600px-US-NationalReconnaissanceOffice-Seal

The National Reconnaissance Office (NRO) was established in September 1961 as a classified agency of the Department of Defense (DoD). The NRO consolidated the CIA's and Air Force's covert reconnaissance programs and eventually added a Navy program. Operation of the NRO was so clandestine that its very existence was only inadvertently revealed by the Senate in 1973. The existence of the NRO and its mission finally were declassified in September 1992. The NRO is the "nation's eyes and ears in space."

The NRO is

[a] Department of Defense agency tasked to ensure that the United States has the technology and spaceborne and airborne assets needed to acquire intelligence worldwide, including support to such functions as monitoring of arms control agreements, indications and warning, and the planning and conducting of military operations. This mission is accomplished through research and development, acquisition, and operation of spaceborne and airborne intelligence data collection systems.[1]

NRO builds and operates U.S. reconnaissance satellites. It is the source of most of the data NIMA disseminates. NRO systems provide SIGINT (enemy communications, signals from foreign weapons systems, and other signals of interest) and GEOINT (imagery) intelligence data. NRO satellites are frequently the only collectors able to access critical areas of interest in support of covert and high priority operations.

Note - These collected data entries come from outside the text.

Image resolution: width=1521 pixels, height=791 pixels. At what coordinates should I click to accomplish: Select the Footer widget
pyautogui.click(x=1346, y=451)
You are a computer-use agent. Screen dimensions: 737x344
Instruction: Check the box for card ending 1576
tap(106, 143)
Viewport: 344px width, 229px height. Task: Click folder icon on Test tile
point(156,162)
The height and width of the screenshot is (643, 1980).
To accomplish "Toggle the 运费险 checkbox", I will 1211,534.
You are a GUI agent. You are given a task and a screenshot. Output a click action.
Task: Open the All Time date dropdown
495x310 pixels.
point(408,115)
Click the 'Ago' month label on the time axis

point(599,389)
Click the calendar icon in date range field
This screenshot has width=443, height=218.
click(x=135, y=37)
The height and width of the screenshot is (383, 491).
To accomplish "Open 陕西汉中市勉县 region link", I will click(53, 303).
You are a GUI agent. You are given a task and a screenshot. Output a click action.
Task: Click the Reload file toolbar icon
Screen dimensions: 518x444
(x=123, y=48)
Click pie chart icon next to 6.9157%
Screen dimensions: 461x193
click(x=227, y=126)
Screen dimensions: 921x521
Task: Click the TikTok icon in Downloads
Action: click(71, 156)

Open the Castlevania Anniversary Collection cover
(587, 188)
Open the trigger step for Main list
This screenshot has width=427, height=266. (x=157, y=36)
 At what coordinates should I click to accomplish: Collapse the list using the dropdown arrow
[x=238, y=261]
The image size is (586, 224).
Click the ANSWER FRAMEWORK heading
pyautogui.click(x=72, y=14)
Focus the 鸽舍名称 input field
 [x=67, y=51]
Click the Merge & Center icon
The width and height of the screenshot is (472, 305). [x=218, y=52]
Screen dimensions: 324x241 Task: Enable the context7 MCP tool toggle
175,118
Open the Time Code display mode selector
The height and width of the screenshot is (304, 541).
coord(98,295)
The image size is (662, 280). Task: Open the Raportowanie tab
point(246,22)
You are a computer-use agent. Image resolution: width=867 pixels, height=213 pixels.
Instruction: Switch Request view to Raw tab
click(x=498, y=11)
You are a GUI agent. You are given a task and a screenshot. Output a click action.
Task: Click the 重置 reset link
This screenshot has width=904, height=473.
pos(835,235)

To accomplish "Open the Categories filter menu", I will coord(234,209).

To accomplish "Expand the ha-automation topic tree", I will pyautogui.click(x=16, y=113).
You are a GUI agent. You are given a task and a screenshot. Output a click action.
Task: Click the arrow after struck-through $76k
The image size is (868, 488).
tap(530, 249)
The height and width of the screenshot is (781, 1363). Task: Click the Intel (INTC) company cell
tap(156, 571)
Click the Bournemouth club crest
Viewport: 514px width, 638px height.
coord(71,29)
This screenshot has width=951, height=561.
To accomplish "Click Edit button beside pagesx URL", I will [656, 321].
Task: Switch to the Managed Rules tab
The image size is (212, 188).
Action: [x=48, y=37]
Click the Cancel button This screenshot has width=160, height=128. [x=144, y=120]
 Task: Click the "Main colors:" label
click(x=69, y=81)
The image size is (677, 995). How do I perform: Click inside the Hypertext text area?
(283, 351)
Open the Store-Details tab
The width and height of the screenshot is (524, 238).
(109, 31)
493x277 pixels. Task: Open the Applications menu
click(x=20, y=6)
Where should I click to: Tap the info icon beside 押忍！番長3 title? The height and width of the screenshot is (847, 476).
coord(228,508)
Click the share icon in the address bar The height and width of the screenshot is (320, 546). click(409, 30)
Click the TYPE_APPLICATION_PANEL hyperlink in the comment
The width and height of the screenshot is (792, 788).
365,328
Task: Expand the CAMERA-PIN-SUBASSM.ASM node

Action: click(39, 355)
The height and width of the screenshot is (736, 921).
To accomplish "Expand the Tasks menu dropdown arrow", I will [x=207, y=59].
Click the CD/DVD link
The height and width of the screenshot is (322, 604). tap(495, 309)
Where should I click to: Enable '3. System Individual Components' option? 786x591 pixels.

Key customers and mission partners of the NRO include: policymakers, the Armed Services, the Intelligence Community, Departments of State, Justice, and the Treasury, and civil agencies. All of them depend on NRO systems to help attack hard problems such as:

  • Countering the Improvised Explosive Device (IED) threat
  • Capturing terrorists
  • Warning of enemy attacks
  • Combating WMD proliferation
  • Combating drug trafficking
  • Supporting natural disaster response.

NRO has worked to improve the identification of espionage threats to its operations, programs, and personnel, as well as increase the awareness of targeting efforts by nontraditional threat countries and groups. In support of its contractor community, the NRO provides tailored briefings of current threats to technology and the targeting methods they employ. In addition, the NRO has streamlined the reporting of foreign contact and foreign travel and disseminates threat information and briefings to security officers and authorized users. The NRO works closely with the FBI’s Domain Section and other mission partners to protect NRO resources and enhance the RTP program. It has also placed a counterintelligence representative at the Community Acquisition Risk Section (CARS) to support NRO requirements and the overall CARS mission.

References[]

  1. U.S. Department of Defense, Joint Pub. 1–02: DOD Dictionary of Military and Associated Terms (Nov. 8, 2010, as amended through May 15, 2011) (full-text).